Friday, June 2, 2017

Requiem for a Hoosier toilet: Indiana Tech Law School RIP

Indiana Tech, which I have styled the glorious Harvard on the Wabash, has made good on last October's promise to shut up shop in June:

http://www.theindianalawyer.com/indiana-techs-closing-of-law-school-leaves-unanswered-questions/PARAMS/article/43828

The Web site is gone; links to it are redirected to the university's home page, presumably for the benefit of those whose erstwhile interest in a JD might become transmogrified into a thirst for a BS in Fashion Marketing & Management or a PhD in Global Leadership. Not one word is said about the plight of the jilted first- and second-year students, who have seen their barristerial fantasies dashed to bits against the porcelain of a toilet given its final flush.

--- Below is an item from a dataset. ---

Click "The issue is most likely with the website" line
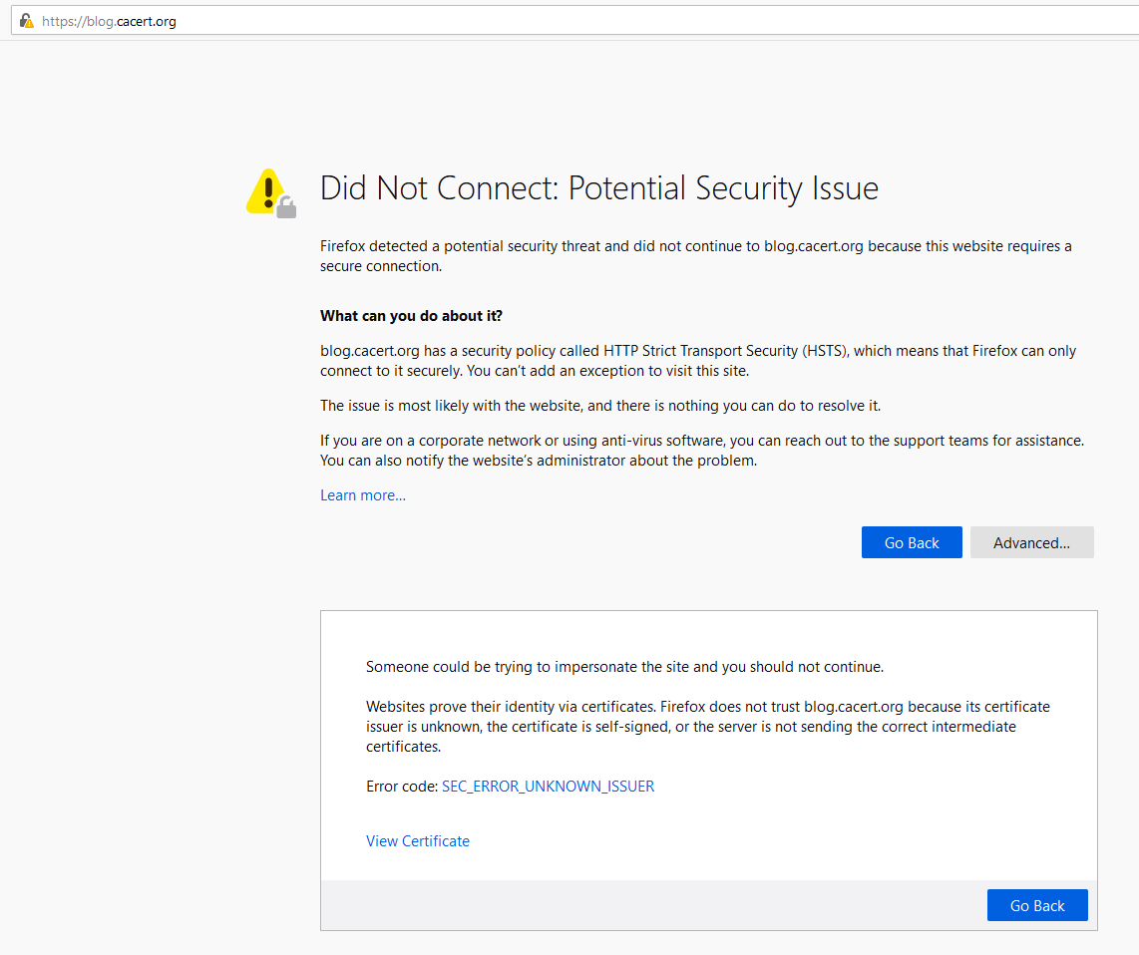The image size is (1139, 955). point(599,406)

Fortunately, however, Marilyn Odendahl took the initiative for the above-cited article to check such regional juridical behemoths as Toledo, Indiana University (both outlets of the franchise), Notre Dame (Indiana's fourth-tier trap school), Valpo, and of course Cooley. It turns out that all of these illustrious institutions are magnanimously collecting the jetsam of Indiana Tech, although at least one of the Global Leaders, unusually for a transfer student, will have to start the three-year program from scratch. I only wish that Ms. Odendahl had reported the number of centurions transferring to Harvard or Yale, as well as the number receiving free tuition in respect of the godlike excellence that they acquired at Indiana Tech.

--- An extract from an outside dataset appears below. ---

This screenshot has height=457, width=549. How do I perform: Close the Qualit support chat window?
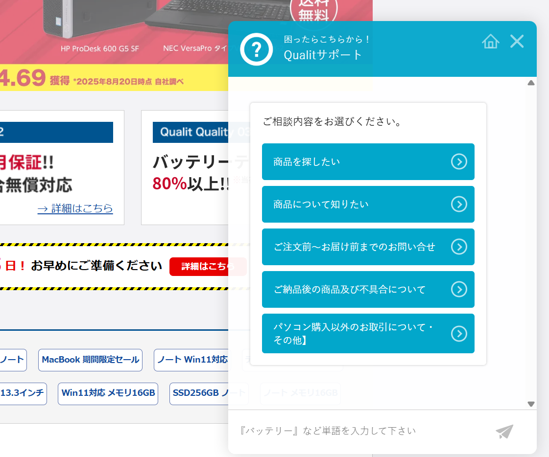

How did the university honor its last graduating class? Not in the slightest. They got their degrees like everyone else but no other recognition, not even a mention of their status as the law school's final alumni. Indeed, only 5 of the 21 graduates even attended the ceremony; most or all of the others boycotted it so as not to have to confront the university's retiring president on the daïs. Apparently they had drunk the administrative Kool-Aid and believed that a mean official killed off their thriving gem of a law school. Instead, these worthies held their own ceremony at the Allen County Public Library (which, incidentally, houses one of the finest collections of genealogical information—something worth knowing the next time you pass through beautiful metropolitan Fort Wayne), where they paid homage to dean Charles Cercone and associate dean Charles MacLean. The twin Chucks richly deserved that inspiring accolade.

What will happen to the building erected specially for the law school? The university has not yet decided. It has, however, already sent workers in to measure the classrooms, although an examination of the blueprints should suffice. The fate of the curated art collection and the endowments for scholarships also remains unknown. As for the library's inventory, anyone wanting to bid on it should perhaps call Indiana Tech. This may be a rare opportunity to acquire rare volumes on the subject of Law & Hip-Hop.

And whither the distinguished faculty? What shall become of such superstars as André Douglas "Dougie Fresh" Pond Cummings, whose "reputation goes far beyond ... the nation, and is heard in every corner of the globe, wrestling with legacies of legal thinking on one hand and popular culture on the other"; Adam Lamparello, tell-all autobiographer and all-purpose tramp; and Aretha Green, noted for her refined palate (fried bologna with mayonnaise being her favorite delicacy), her sophisticated hobbies (snooping in houses), and her disdain for books? At the time of publication, I had not been able to verify the abundant rumors of deanships at the Sorbonne and sable-carpeted corner offices in New York's white-shoe law firms.

I'd like to conclude this eulogy with a musical tribute, written to the tune of "Back Home Again in Indiana". Pity that it's too late to hire Hoosier pride and joy Jim Nabors to intone it at a ceremony in honor of those valiant legal centurions with freshly issued JDs.

Back home again in Indiana,
Where it seems that I just saw
The Wabash Cannonball
Go to the wall:
Fort Wayne's toilet school of law.
Discordant strains of hip-hop echo
From the remnants of the wreck.
No more Global Leadership along the Wabash;
Turn the lights out at Indiana Tech.

11 comments:

  1. Since you're into musical tributes, let's not forget Indiana Wants Me by R. Dean Taylor.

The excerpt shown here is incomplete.